[[ TEXT open ]]

The protein belongs to the NAD-dependent aldehyde dehydrogenase
family which contains ALDH I, II, III, and IV encompassing over
twenty different isoforms.
[0174] The catalytic role of ALDH is well known. ALDH is the enzyme
that catalyzes the hydrolysis of esters as well as oxidize
aldehydes into acids. The enzyme has been found to be involved in
different metabolic pathways, including the fatty acid pathway,
bile acid biosynthesis, glycerolipid metabolism, tryptophan
metabolism, among others.
[0175] An inactive dominant mutant form of ALDH1 was described in
1979 in Asian populations (Goedde et al Hum Genet. 51, 331-334).

[[ TEXT closed ]]
[[ GIVEN INFORMATION open ]]

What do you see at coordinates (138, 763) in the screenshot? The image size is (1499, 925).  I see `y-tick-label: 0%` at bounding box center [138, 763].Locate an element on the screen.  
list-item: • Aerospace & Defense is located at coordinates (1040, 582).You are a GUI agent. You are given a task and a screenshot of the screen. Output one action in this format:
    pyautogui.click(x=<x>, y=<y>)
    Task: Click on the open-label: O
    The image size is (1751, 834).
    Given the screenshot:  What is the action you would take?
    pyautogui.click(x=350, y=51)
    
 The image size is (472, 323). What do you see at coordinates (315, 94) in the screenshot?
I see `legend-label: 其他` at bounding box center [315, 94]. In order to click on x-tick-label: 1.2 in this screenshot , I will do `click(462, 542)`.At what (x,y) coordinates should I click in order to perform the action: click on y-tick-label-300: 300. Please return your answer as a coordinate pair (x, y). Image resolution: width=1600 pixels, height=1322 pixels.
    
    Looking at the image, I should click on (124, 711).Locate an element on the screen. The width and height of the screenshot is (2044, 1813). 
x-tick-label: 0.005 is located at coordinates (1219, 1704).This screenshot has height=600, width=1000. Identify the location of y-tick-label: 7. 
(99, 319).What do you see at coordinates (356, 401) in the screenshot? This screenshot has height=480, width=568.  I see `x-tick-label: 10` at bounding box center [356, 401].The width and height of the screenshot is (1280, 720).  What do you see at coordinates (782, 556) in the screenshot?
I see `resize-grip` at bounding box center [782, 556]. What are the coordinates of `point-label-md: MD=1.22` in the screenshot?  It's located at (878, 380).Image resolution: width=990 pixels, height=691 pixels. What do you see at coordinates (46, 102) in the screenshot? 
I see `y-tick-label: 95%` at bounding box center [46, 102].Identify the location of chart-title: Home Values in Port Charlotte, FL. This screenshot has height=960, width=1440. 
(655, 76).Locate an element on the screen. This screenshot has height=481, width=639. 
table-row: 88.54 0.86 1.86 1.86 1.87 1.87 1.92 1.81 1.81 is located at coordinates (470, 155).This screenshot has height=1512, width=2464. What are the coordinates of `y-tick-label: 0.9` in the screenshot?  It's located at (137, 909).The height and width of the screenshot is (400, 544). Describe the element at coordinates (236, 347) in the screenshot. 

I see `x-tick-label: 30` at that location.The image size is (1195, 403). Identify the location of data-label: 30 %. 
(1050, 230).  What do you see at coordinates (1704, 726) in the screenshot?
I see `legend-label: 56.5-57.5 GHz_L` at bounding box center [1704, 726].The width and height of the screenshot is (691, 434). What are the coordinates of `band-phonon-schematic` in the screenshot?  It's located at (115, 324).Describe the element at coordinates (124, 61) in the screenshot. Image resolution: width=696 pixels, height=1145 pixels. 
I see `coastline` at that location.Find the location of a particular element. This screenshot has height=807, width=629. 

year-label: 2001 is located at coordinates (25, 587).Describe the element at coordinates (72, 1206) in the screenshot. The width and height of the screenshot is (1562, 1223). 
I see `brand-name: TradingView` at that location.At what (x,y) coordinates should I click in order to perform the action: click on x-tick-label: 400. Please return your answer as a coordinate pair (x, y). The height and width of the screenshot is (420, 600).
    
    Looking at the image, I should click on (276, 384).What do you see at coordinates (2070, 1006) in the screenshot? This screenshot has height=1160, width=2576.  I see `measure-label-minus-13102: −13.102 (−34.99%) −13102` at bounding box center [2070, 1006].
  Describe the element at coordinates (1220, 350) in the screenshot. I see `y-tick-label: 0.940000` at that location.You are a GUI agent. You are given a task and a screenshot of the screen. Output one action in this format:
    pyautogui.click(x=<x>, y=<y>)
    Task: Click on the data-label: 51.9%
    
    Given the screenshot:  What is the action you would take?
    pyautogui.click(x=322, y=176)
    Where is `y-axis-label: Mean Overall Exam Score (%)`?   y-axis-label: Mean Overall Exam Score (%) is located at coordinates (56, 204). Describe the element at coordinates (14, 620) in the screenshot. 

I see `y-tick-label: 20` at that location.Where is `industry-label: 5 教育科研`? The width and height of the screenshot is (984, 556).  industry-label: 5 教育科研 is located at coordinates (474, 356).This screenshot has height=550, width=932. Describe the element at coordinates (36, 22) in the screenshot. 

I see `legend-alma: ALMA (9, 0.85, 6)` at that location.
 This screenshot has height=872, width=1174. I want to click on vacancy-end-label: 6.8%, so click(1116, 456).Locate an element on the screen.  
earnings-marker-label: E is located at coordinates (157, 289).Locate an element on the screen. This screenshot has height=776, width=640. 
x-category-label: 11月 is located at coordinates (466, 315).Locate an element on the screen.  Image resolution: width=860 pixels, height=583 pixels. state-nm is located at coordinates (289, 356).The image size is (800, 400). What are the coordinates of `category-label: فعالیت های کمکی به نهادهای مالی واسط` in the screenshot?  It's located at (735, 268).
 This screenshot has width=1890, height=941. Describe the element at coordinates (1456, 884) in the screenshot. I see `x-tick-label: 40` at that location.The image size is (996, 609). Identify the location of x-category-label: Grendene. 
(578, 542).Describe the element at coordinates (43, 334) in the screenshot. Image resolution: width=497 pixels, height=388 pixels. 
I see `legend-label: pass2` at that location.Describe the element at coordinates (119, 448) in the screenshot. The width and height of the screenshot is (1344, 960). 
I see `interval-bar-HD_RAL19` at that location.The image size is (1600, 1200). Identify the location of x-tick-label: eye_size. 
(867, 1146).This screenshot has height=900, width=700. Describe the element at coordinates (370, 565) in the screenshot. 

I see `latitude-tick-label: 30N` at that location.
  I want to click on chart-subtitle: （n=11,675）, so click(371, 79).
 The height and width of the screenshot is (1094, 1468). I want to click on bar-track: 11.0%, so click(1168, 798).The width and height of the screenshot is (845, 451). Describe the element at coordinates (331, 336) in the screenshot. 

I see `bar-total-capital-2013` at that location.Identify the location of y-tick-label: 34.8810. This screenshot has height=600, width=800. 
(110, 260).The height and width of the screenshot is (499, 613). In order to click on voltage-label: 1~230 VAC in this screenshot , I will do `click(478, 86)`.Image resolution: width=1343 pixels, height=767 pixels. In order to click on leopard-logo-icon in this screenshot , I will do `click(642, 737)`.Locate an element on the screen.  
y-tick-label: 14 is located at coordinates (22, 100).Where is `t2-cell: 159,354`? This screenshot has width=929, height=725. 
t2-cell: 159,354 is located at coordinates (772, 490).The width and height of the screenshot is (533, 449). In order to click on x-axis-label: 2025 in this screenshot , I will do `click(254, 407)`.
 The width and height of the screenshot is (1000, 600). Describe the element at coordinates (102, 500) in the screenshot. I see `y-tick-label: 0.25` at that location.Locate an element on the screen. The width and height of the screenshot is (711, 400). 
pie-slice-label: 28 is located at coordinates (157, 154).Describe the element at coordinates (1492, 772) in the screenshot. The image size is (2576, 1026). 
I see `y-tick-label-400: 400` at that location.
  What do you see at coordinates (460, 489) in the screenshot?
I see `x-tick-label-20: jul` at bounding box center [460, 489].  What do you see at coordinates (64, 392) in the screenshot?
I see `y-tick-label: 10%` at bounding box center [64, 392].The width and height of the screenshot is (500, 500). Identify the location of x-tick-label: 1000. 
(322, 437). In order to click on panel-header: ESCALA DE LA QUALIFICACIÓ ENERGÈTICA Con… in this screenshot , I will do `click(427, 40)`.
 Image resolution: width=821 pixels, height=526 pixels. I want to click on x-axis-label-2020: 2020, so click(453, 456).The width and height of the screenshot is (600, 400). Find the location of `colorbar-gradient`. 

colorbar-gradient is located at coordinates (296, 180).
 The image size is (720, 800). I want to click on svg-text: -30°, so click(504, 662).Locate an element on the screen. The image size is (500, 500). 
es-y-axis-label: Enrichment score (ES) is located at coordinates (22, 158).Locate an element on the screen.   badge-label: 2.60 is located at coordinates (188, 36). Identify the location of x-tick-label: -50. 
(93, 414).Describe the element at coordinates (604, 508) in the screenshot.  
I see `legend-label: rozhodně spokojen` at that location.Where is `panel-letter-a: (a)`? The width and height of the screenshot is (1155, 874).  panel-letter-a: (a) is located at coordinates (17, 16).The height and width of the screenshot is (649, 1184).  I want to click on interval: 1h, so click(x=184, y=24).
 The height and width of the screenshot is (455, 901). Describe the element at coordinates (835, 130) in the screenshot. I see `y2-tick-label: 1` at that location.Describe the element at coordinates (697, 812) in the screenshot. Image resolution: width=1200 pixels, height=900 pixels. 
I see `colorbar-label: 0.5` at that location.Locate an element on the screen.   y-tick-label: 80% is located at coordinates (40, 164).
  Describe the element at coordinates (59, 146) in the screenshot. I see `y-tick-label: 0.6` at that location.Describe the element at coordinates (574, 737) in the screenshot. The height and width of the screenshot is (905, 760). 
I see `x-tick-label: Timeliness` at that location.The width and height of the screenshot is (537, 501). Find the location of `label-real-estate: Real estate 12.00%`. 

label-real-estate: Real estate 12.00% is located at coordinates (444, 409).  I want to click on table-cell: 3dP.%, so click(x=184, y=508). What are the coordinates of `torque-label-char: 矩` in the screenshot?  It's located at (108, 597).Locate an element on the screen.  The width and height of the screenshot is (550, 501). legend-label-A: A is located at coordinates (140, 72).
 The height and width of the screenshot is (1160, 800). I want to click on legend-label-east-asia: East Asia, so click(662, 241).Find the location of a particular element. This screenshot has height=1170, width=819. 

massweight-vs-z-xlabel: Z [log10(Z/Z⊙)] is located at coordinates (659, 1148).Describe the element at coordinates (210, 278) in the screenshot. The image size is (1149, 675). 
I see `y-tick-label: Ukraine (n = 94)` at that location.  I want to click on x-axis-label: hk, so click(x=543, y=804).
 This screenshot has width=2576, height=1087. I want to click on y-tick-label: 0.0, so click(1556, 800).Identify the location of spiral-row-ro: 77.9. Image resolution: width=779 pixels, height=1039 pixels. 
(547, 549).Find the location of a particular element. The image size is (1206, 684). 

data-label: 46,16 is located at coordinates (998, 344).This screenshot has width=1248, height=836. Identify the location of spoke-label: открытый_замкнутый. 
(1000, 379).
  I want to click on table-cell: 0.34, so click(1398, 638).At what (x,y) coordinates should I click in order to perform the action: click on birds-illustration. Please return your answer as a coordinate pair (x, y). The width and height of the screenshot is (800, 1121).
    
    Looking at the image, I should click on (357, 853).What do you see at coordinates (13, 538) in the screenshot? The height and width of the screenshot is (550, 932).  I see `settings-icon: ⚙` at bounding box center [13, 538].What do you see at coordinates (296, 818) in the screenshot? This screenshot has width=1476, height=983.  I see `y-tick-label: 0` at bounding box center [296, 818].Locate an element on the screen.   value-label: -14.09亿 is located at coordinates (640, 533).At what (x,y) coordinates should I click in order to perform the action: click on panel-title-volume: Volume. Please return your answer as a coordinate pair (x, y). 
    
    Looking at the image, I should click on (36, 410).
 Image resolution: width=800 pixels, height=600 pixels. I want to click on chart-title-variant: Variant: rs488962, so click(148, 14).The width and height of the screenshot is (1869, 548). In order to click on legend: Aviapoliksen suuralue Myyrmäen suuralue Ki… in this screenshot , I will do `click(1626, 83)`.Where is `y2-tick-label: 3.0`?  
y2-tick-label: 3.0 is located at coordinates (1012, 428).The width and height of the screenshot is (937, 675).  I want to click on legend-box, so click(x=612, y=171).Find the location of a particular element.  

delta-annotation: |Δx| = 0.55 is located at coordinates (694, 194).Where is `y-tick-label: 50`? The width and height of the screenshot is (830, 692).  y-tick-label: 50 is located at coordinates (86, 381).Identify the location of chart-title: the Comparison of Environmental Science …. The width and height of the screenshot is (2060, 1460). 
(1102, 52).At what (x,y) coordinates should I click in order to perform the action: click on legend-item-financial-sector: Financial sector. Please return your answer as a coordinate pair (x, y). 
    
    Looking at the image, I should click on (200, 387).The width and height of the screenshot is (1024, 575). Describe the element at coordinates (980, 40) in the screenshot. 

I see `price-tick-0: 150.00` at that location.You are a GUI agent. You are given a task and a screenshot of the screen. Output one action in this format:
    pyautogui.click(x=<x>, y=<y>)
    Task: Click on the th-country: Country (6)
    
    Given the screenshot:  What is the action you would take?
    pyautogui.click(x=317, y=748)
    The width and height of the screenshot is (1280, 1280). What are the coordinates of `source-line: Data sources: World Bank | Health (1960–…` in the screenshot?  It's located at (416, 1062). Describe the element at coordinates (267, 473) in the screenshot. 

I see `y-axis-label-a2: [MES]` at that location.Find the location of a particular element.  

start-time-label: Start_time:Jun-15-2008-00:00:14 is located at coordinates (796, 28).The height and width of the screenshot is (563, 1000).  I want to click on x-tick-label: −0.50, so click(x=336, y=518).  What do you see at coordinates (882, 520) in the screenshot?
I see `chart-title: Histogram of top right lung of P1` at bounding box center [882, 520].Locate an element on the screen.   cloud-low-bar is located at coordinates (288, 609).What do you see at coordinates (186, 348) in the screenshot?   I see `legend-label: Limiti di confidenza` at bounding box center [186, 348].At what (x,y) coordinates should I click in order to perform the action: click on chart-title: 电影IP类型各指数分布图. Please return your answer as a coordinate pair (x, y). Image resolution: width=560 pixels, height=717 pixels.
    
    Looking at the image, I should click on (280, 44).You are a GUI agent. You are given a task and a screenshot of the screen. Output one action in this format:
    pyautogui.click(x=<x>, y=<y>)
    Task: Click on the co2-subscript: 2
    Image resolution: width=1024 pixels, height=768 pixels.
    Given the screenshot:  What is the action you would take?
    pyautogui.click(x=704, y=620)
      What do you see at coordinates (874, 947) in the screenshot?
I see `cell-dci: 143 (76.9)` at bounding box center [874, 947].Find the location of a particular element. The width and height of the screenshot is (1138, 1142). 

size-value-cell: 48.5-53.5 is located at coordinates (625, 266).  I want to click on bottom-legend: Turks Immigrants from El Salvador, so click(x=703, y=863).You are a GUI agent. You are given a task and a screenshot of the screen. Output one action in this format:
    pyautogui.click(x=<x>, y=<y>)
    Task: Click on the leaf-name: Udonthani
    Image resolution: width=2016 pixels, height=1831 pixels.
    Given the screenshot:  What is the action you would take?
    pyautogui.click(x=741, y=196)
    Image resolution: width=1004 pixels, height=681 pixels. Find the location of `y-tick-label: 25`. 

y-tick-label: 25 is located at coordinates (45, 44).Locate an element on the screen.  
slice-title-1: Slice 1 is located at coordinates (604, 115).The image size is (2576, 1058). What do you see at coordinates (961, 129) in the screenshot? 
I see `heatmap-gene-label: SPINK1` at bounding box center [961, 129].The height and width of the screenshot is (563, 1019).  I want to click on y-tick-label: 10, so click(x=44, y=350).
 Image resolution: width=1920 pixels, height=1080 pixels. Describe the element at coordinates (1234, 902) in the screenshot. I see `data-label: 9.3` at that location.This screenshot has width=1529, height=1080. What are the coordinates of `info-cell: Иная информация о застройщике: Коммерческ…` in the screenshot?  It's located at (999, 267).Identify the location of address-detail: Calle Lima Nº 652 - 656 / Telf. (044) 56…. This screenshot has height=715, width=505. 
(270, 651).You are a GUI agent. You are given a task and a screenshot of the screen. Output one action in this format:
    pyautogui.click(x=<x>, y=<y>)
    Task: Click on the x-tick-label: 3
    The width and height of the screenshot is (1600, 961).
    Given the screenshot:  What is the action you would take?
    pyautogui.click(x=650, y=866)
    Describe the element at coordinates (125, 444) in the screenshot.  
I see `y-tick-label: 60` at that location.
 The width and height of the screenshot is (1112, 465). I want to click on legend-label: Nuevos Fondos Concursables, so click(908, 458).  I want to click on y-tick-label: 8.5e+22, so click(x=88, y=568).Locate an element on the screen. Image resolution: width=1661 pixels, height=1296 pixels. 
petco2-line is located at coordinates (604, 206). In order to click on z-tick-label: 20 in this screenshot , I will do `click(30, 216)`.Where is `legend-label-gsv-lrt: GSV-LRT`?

[[ GIVEN INFORMATION closed ]]

# [DESCRIPTION OF THE TASK]
Copy out the aldehyde dehydrogenase text above in full, word for word.

# [RESPONSE BOX]
The protein belongs to the NAD-dependent aldehyde dehydrogenase
family which contains ALDH I, II, III, and IV encompassing over
twenty different isoforms.
[0174] The catalytic role of ALDH is well known. ALDH is the enzyme
that catalyzes the hydrolysis of esters as well as oxidize
aldehydes into acids. The enzyme has been found to be involved in
different metabolic pathways, including the fatty acid pathway,
bile acid biosynthesis, glycerolipid metabolism, tryptophan
metabolism, among others.
[0175] An inactive dominant mutant form of ALDH1 was described in
1979 in Asian populations (Goedde et al Hum Genet. 51, 331-334).